GPG: ----------------------------------------------------------
GPG: Please edit the list of recipients, one recipient per line
GPG: Unknown recipients have a prepended "!"
GPG: Lines beginning with "GPG:" are removed automatically
GPG: Closing this buffer commits changes
GPG: ----------------------------------------------------------

It’s even smart enough to detect whether recipients are in your public keyring, and will alert you if any errors arise.

Typing the command :GPGEditRecipients will allow you to edit the recipient list on-the-fly.

Security Considerations

No matter which installation method you choose, I highly recommend you verify the download, especially when dealing with software that you are about to trust with your encryption and key data!

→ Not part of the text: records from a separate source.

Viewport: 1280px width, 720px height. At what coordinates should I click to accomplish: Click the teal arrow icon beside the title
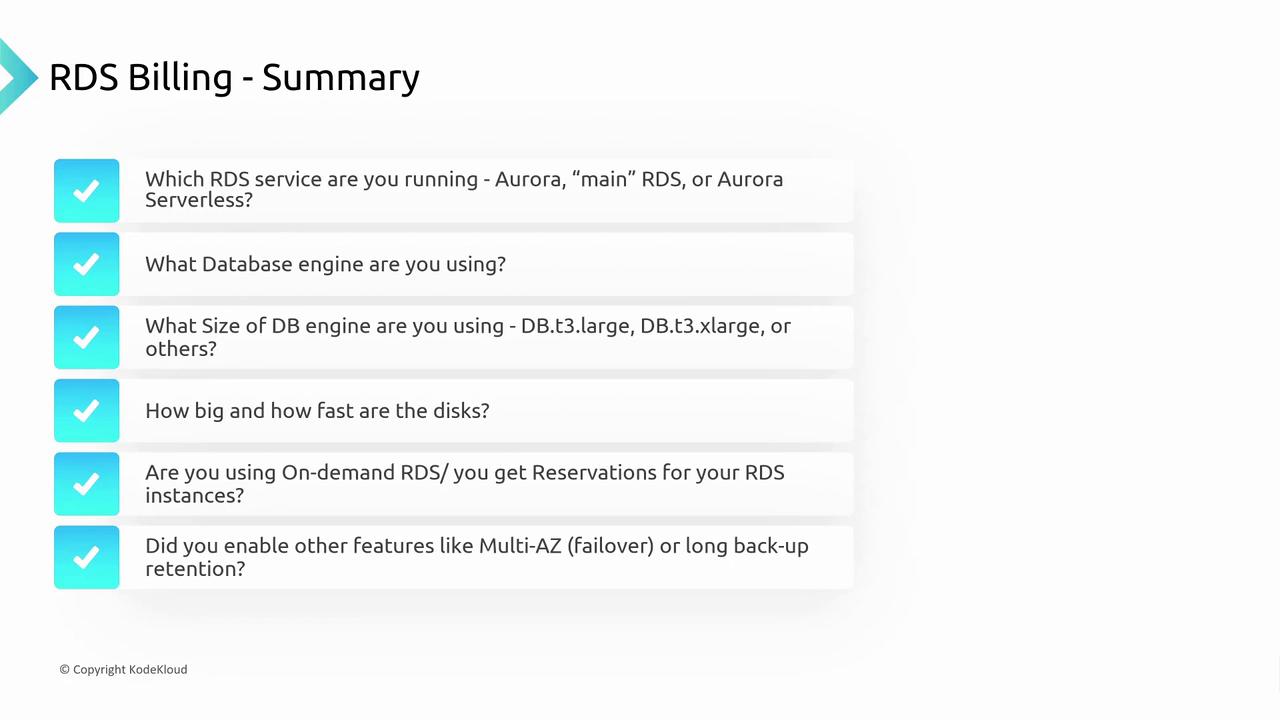click(16, 76)
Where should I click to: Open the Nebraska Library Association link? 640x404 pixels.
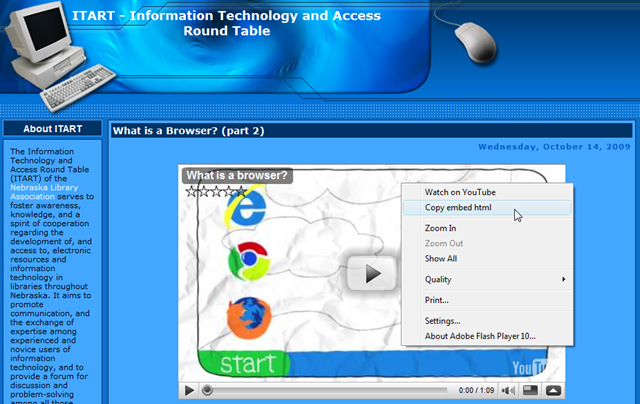44,192
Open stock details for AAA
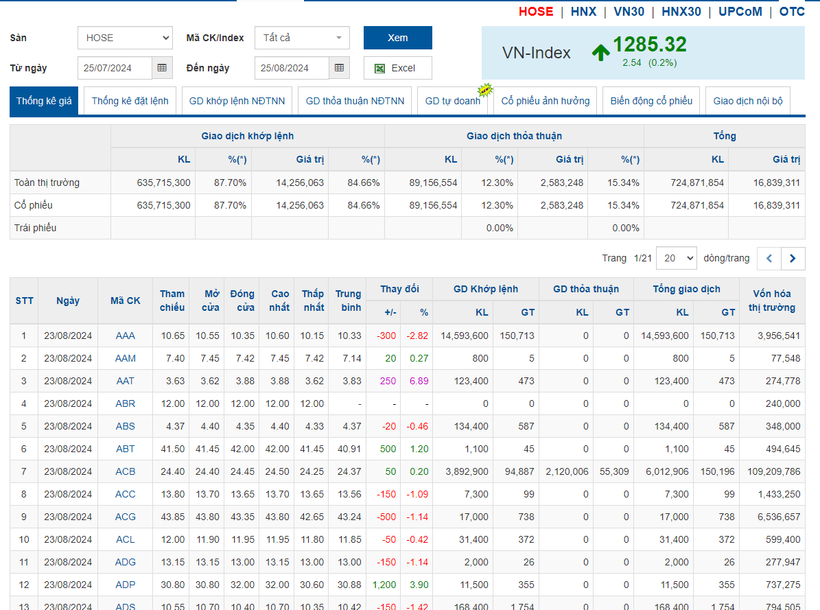Image resolution: width=820 pixels, height=610 pixels. coord(125,336)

This plugin actually takes some additional precautions that would be difficult to achieve manually. This plugin:

  • Does not use temp files. All editing is done in RAM; the plaintext is never written to disk
  • Automatically disables the Vim swapfile and viminfo, to prevent cached copies of the data from being saved on disk
  • Overrides Vim’s “write” command such that it writes back the encrypted file from the buffer

In short, this plugin makes encryption significantly easier to use on a daily basis, without compromising security (depending on your existing habits, it may arguably handle editing more securely). If that gives you the freedom to encrypt sensitive material that you previously couldn’t be bothered to encrypt, that’s a pretty big win (assuming, of course, that your Poodle doesn’t eat your private key–but that’s a topic for another article). My thanks to Markus for creating this.